Another application domain of particle methods, or interacting Monte Carlo methods, that ASPI has decided to focus on is the estimation of the small probability of a rare but critical event, in complex dynamical systems. This is a crucial issue in industrial areas such as
nuclear power plants, food industry, telecommunication networks, finance and insurance industry, air traffic management, etc.
In such complex systems, analytical methods cannot be used, and naive Monte Carlo methods are clearly unefficient to estimate accurately very small probabilities. Besides importance sampling, an alternate widespread technique consists in multilevel splitting [57] , where trajectories going towards the critical set are given offsprings, thus increasing the number of trajectories that eventually reach the critical set.
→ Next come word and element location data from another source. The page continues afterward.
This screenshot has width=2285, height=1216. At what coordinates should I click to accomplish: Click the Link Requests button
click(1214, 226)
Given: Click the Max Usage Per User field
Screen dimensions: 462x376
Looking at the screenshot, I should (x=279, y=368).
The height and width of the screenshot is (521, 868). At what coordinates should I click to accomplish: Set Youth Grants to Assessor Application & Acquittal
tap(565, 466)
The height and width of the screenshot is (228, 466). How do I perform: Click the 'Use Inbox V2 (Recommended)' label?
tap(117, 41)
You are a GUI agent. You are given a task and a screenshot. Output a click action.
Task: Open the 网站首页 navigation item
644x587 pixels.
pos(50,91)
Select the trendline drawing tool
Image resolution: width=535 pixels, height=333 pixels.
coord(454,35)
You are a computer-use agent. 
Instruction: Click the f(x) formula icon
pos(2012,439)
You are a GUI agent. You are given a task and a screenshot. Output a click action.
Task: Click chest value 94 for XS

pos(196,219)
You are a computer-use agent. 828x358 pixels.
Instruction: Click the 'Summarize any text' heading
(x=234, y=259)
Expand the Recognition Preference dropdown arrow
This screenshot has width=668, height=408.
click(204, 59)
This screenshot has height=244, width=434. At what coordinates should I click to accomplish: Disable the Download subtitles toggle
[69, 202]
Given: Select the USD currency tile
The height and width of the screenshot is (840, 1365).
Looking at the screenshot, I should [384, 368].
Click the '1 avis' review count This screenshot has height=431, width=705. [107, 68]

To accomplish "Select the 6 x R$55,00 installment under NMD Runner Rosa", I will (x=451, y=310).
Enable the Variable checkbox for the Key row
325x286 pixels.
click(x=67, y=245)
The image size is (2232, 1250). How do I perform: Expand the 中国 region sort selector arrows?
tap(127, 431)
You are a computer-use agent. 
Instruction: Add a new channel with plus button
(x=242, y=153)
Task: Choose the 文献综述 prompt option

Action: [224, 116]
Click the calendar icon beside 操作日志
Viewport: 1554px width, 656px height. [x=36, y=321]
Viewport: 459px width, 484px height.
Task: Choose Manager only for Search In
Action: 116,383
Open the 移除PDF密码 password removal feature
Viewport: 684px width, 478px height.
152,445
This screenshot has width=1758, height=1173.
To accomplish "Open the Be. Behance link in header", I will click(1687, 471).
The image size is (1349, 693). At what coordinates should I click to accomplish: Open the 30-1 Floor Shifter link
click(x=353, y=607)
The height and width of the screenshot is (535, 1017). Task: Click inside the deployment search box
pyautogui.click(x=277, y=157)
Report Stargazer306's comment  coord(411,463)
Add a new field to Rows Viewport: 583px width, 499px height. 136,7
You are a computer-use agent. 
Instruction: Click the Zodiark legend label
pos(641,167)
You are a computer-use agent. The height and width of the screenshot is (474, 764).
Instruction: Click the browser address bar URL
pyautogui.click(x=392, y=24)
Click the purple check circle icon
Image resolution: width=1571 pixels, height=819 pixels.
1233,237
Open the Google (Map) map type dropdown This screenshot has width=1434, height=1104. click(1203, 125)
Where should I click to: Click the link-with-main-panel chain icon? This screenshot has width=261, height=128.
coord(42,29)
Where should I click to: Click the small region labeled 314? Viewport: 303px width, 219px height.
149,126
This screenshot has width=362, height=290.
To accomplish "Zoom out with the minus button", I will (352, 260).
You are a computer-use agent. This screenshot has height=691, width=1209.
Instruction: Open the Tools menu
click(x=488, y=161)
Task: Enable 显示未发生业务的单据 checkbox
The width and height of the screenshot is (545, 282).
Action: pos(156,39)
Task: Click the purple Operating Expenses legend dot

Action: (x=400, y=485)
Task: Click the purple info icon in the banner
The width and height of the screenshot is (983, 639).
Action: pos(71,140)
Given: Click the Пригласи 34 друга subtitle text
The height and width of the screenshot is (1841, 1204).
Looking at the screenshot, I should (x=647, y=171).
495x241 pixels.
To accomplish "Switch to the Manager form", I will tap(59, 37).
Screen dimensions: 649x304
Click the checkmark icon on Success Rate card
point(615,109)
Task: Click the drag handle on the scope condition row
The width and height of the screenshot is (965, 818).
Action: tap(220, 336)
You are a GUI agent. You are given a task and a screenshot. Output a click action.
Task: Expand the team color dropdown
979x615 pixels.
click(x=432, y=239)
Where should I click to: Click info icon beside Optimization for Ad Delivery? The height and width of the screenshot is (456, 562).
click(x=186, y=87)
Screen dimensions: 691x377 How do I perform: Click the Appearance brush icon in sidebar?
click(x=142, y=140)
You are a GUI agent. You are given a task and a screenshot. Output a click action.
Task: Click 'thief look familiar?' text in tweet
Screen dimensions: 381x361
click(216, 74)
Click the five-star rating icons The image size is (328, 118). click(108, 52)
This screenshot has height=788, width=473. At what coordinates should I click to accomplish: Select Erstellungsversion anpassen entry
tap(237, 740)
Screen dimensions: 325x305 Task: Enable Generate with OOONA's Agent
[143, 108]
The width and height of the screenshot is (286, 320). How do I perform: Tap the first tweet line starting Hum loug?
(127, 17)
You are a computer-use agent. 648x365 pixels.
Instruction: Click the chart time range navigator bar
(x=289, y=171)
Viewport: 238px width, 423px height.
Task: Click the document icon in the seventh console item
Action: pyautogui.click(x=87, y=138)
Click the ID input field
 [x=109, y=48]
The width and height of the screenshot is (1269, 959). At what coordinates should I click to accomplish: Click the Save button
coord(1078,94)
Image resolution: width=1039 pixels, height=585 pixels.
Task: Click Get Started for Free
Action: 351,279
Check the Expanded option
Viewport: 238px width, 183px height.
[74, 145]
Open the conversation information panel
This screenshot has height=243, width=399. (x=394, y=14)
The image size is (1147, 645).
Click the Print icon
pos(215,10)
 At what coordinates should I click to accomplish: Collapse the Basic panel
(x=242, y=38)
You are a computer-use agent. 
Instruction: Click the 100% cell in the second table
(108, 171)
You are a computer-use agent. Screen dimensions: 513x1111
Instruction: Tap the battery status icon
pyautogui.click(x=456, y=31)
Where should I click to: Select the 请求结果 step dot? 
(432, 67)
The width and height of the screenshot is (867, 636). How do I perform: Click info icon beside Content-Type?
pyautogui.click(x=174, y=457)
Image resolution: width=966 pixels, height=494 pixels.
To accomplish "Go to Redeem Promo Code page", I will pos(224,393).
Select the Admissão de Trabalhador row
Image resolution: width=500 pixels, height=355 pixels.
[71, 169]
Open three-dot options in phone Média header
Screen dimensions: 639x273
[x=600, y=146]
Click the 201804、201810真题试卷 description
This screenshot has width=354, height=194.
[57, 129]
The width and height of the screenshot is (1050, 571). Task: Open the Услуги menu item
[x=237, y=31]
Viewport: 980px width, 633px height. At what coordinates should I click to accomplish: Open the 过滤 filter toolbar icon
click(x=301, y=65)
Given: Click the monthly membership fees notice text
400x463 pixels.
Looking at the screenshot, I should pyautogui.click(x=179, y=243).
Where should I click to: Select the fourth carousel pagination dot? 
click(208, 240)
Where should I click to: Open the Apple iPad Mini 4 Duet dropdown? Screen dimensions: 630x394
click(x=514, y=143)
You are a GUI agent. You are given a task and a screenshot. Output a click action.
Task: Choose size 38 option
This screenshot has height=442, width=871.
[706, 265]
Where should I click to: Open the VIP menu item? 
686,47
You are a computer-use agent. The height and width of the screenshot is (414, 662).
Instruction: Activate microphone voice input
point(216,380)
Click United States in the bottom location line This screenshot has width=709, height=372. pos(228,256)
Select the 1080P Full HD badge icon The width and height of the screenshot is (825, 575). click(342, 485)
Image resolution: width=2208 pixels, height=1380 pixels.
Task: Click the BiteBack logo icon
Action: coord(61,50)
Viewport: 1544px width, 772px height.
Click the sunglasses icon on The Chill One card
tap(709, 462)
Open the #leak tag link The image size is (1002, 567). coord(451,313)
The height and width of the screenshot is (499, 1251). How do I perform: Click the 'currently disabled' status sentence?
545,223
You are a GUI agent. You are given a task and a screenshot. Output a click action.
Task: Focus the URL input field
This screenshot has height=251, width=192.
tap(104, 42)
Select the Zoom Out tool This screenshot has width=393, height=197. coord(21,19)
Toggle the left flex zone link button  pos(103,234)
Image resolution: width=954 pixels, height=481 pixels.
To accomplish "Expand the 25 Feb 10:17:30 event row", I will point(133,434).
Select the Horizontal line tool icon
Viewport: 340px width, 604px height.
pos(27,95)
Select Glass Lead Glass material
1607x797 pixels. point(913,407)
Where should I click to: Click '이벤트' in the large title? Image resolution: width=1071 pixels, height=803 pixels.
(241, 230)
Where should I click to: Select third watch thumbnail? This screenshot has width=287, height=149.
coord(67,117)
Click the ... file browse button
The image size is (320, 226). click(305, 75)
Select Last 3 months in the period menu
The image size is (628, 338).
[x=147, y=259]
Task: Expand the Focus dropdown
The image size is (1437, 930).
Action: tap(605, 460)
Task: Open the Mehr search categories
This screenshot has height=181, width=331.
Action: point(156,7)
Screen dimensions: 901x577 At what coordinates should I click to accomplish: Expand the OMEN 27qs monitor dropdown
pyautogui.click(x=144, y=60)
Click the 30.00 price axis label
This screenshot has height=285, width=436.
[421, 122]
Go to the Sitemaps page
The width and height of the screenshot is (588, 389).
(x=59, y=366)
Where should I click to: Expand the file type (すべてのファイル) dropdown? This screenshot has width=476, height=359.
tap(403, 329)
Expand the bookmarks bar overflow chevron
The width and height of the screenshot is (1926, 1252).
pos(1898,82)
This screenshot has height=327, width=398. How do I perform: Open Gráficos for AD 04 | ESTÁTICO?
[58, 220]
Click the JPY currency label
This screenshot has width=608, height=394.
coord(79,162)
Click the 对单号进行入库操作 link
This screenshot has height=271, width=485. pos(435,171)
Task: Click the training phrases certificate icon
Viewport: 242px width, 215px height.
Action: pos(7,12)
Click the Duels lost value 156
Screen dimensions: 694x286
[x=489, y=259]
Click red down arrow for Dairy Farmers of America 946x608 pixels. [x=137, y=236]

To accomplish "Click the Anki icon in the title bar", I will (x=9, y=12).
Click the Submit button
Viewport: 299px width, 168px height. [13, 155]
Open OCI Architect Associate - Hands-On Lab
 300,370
This approach not only makes it possible to estimate the probability of the rare event, but also provides realizations of the random trajectory, given that it reaches the critical set, i.e. provides realizations of typical critical trajectories, an important feature that methods based on importance sampling usually miss.
ASPI is contributing (or has contributed recently) to several applications of multilevel splitting for rare event simulation, such as risk assessment in air traffic management, detection in sensor networks, and protection of digital documents.